Whom among you knew that a 221-pound, 999.99/1000 purity-rate solid gold coin existed in this world?
Seems a group of thieves broke into the Bode museum in Berlin, Germany in the middle of the night, said police. The law enforcement officers said the culprits broke through a window and carried the big one down a ladder that was found nearby.
“The huge coin, which has a diameter of 20.9 inches and features a portrait of Queen Elizabeth II, has a face value of $750,000, but it would be worth almost $4.5 million at market prices due to its weight,” said police spokesperson Stefan Peterson.

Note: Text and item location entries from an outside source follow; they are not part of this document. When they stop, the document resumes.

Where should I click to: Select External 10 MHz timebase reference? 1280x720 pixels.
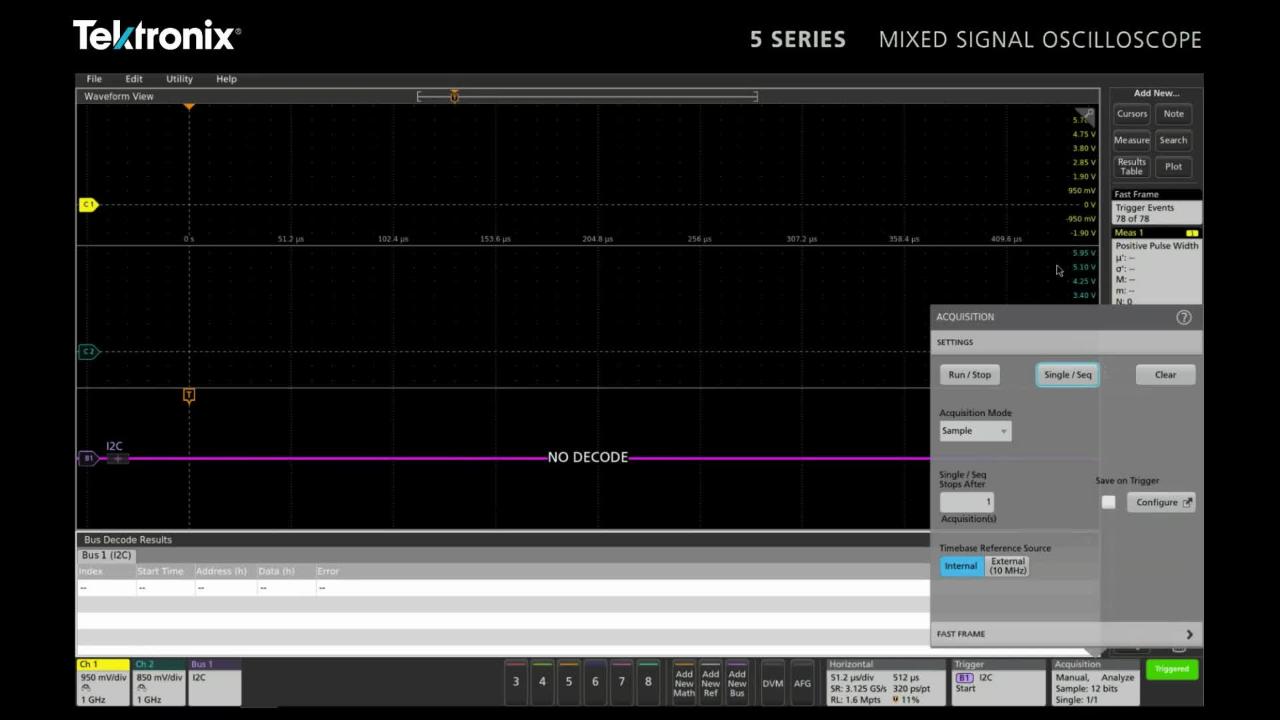[1007, 565]
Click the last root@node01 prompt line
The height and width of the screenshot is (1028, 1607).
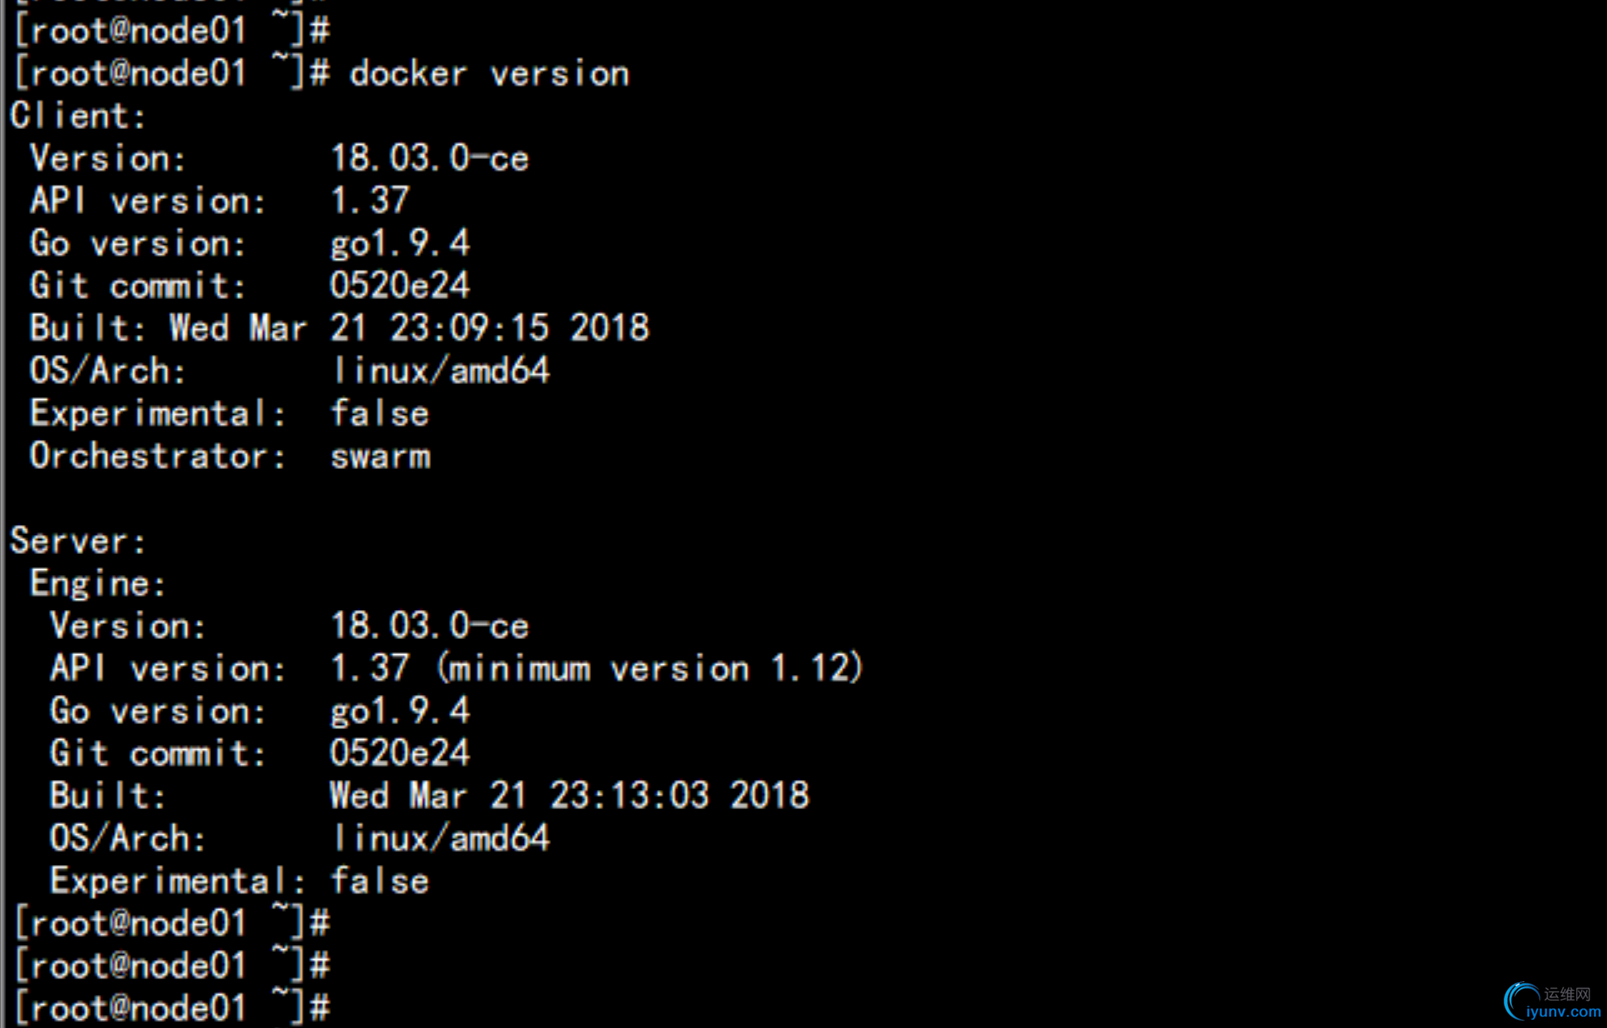(x=172, y=1007)
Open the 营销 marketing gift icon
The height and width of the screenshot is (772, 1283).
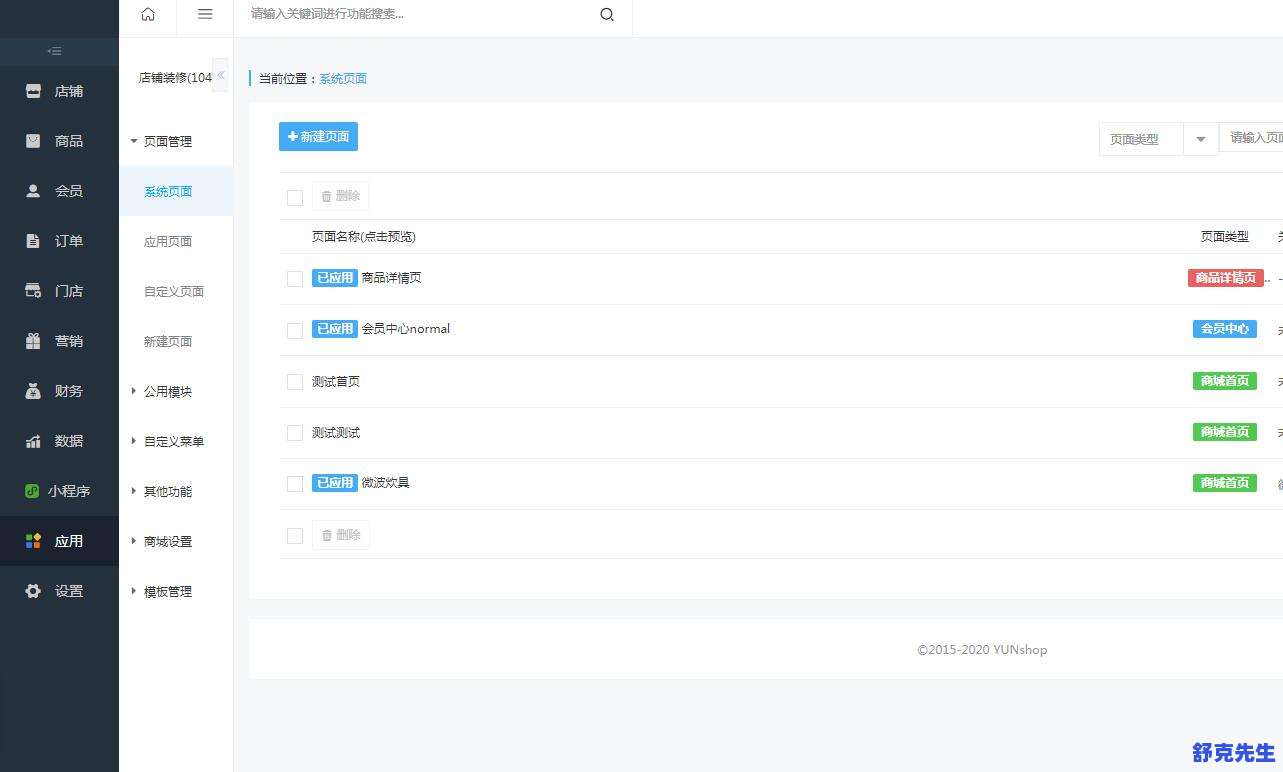point(34,341)
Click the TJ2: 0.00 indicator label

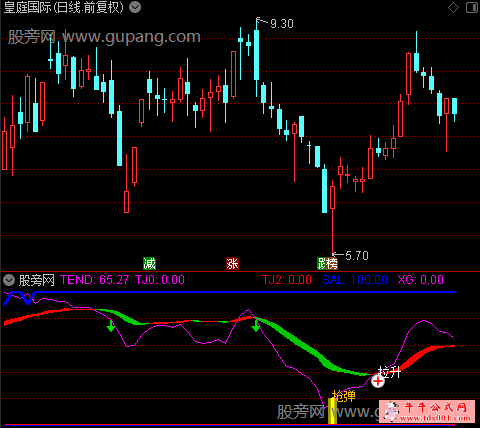click(287, 280)
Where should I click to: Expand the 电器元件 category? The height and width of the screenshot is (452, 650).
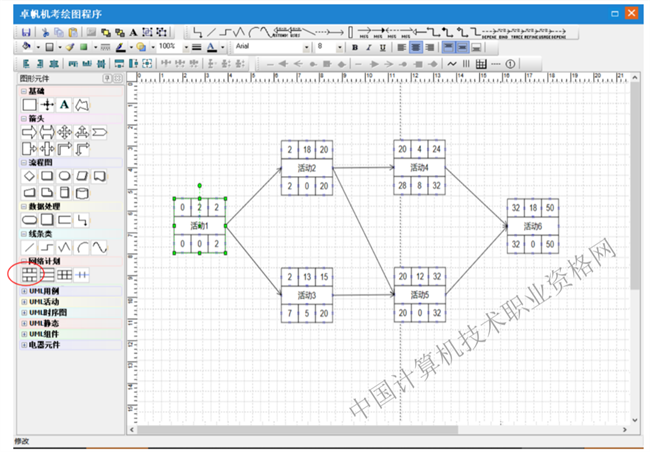(x=24, y=343)
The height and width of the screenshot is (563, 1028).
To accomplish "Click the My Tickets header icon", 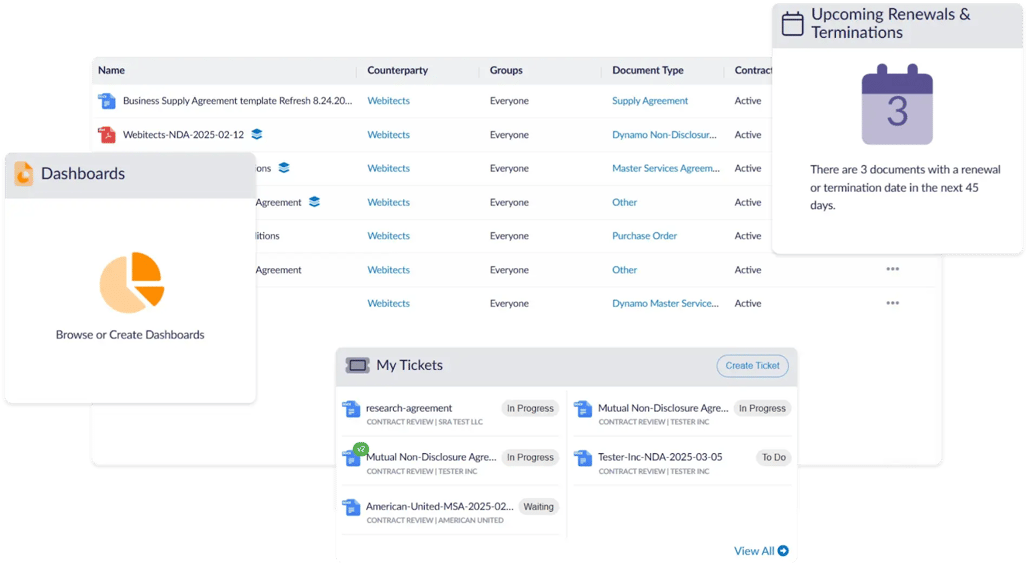I will tap(357, 366).
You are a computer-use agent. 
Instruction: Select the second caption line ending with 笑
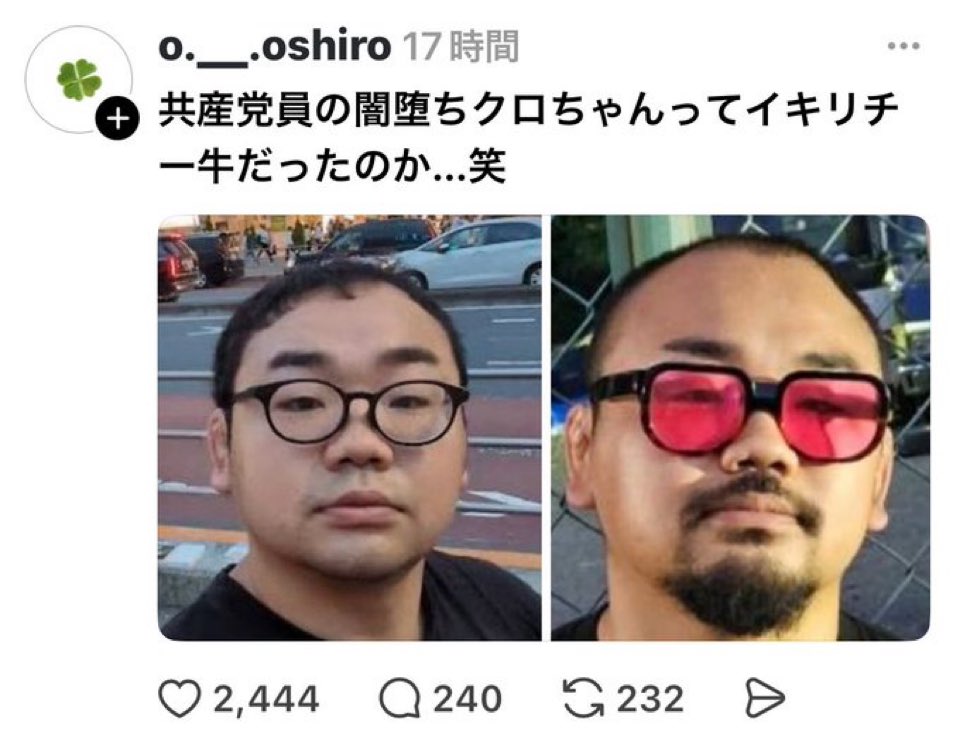333,165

Now, I have some questions about this crime. One, why, to use one of fellow journalist Mark Hinson's phrases, in the pluperfect hell did the museum not have security systems in place broad enough to avoid such a situation? A reasonable mind would begin to compare the crime to a similar story featured in the movie, Topkapi. That movie describes an unlikely theme of a museum within the Topkapi Palace in Istanbul, Turkey. The perpetrators came in through the glass ceiling light, which did not have an alarm, avoided the motion floor lights by hovering over domed figures and other statuary and escaping the building undetected. I've always thought they must have had an inside source who gave them the specific expertise needed.
Secondly, my question would be, why did Berlin have this piece, which in my opinion should be a national source of pride for Great Britain instead.
Thirdly, I figure that if Ms. Markel's German police can't find out 'who dunnit' and bring them to justice, there will be heck to pay by someone who decided this theft would be better represented by the movie, Goldfinger.